**JOB**
Rewrite every one of the items below, replacing "The width and height of the screenshot is" with "The screenshot dimensions are" and leaving everything else unchanged.

**Interface element records**
--- BEGIN ---

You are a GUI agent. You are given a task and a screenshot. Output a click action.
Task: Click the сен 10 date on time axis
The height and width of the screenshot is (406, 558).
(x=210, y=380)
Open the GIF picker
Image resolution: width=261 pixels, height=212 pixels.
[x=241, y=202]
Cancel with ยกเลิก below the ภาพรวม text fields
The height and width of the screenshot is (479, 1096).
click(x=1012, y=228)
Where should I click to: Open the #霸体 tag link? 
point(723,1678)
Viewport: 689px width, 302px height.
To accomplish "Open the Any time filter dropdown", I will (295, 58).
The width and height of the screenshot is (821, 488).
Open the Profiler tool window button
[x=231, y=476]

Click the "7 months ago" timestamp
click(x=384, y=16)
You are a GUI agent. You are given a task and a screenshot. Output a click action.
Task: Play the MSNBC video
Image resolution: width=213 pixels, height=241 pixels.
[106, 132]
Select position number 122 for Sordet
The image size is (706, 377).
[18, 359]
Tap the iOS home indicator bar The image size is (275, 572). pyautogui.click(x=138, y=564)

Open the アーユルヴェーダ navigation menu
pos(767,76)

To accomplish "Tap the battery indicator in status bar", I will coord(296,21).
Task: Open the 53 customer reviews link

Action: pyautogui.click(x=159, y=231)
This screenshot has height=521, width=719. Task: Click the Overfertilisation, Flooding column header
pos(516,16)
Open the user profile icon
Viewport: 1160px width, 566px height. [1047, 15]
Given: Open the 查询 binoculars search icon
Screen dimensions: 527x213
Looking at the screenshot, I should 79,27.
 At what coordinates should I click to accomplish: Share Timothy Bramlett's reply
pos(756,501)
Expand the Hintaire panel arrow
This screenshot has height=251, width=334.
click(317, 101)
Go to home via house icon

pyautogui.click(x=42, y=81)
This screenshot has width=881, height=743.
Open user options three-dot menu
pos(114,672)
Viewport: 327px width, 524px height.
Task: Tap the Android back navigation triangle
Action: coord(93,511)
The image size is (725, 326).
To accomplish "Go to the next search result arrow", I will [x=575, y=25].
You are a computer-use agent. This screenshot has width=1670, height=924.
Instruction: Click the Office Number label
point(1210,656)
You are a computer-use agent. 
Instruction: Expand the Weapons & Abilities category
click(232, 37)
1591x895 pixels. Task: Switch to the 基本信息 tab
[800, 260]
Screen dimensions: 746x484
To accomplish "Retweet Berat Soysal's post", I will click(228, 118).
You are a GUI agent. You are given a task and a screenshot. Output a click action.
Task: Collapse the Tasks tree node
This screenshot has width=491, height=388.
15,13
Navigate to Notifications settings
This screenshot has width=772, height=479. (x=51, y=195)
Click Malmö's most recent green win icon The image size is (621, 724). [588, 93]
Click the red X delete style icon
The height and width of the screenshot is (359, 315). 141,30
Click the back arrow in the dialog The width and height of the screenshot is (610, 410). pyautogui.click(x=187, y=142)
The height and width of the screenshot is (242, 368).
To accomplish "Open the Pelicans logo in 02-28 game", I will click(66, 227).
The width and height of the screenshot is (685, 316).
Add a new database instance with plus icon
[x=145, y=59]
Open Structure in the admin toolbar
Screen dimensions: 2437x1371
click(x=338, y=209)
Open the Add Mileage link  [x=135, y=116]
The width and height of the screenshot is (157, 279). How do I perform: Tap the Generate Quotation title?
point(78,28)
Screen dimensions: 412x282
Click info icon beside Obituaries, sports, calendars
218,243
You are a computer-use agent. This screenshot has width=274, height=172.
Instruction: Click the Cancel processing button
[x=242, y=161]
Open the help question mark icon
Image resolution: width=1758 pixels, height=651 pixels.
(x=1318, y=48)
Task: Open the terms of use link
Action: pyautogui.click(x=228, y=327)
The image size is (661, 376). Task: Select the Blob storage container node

--- END ---

**RESULT OF THIS EXERCISE**
You are a GUI agent. You are given a task and a screenshot. Output a click action.
Task: Click the сен 10 date on time axis
The height and width of the screenshot is (406, 558).
(x=210, y=380)
Open the GIF picker
Image resolution: width=261 pixels, height=212 pixels.
[x=241, y=202]
Cancel with ยกเลิก below the ภาพรวม text fields
The height and width of the screenshot is (479, 1096).
click(x=1012, y=228)
Where should I click to: Open the #霸体 tag link? 
point(723,1678)
Viewport: 689px width, 302px height.
To accomplish "Open the Any time filter dropdown", I will (295, 58).
The screenshot dimensions are (821, 488).
Open the Profiler tool window button
[x=231, y=476]

Click the "7 months ago" timestamp
click(x=384, y=16)
You are a GUI agent. You are given a task and a screenshot. Output a click action.
Task: Play the MSNBC video
Image resolution: width=213 pixels, height=241 pixels.
[106, 132]
Select position number 122 for Sordet
The image size is (706, 377).
[18, 359]
Tap the iOS home indicator bar The image size is (275, 572). pyautogui.click(x=138, y=564)

Open the アーユルヴェーダ navigation menu
pos(767,76)

To accomplish "Tap the battery indicator in status bar", I will coord(296,21).
Task: Open the 53 customer reviews link

Action: pyautogui.click(x=159, y=231)
This screenshot has height=521, width=719. Task: Click the Overfertilisation, Flooding column header
pos(516,16)
Open the user profile icon
Viewport: 1160px width, 566px height. [1047, 15]
Given: Open the 查询 binoculars search icon
Screen dimensions: 527x213
Looking at the screenshot, I should 79,27.
 At what coordinates should I click to accomplish: Share Timothy Bramlett's reply
pos(756,501)
Expand the Hintaire panel arrow
This screenshot has height=251, width=334.
click(317, 101)
Go to home via house icon

pyautogui.click(x=42, y=81)
This screenshot has width=881, height=743.
Open user options three-dot menu
pos(114,672)
Viewport: 327px width, 524px height.
Task: Tap the Android back navigation triangle
Action: coord(93,511)
The image size is (725, 326).
To accomplish "Go to the next search result arrow", I will [x=575, y=25].
You are a computer-use agent. This screenshot has width=1670, height=924.
Instruction: Click the Office Number label
point(1210,656)
You are a computer-use agent. 
Instruction: Expand the Weapons & Abilities category
click(232, 37)
1591x895 pixels. Task: Switch to the 基本信息 tab
[800, 260]
Screen dimensions: 746x484
To accomplish "Retweet Berat Soysal's post", I will click(228, 118).
You are a GUI agent. You are given a task and a screenshot. Output a click action.
Task: Collapse the Tasks tree node
This screenshot has width=491, height=388.
15,13
Navigate to Notifications settings
This screenshot has width=772, height=479. (x=51, y=195)
Click Malmö's most recent green win icon The image size is (621, 724). [588, 93]
Click the red X delete style icon
The height and width of the screenshot is (359, 315). 141,30
Click the back arrow in the dialog The screenshot dimensions are (610, 410). pyautogui.click(x=187, y=142)
The height and width of the screenshot is (242, 368).
To accomplish "Open the Pelicans logo in 02-28 game", I will click(66, 227).
The screenshot dimensions are (685, 316).
Add a new database instance with plus icon
[x=145, y=59]
Open Structure in the admin toolbar
Screen dimensions: 2437x1371
click(x=338, y=209)
Open the Add Mileage link  [x=135, y=116]
The screenshot dimensions are (157, 279). How do I perform: Tap the Generate Quotation title?
point(78,28)
Screen dimensions: 412x282
Click info icon beside Obituaries, sports, calendars
218,243
You are a computer-use agent. This screenshot has width=274, height=172.
Instruction: Click the Cancel processing button
[x=242, y=161]
Open the help question mark icon
Image resolution: width=1758 pixels, height=651 pixels.
(x=1318, y=48)
Task: Open the terms of use link
Action: pyautogui.click(x=228, y=327)
The image size is (661, 376). Task: Select the Blob storage container node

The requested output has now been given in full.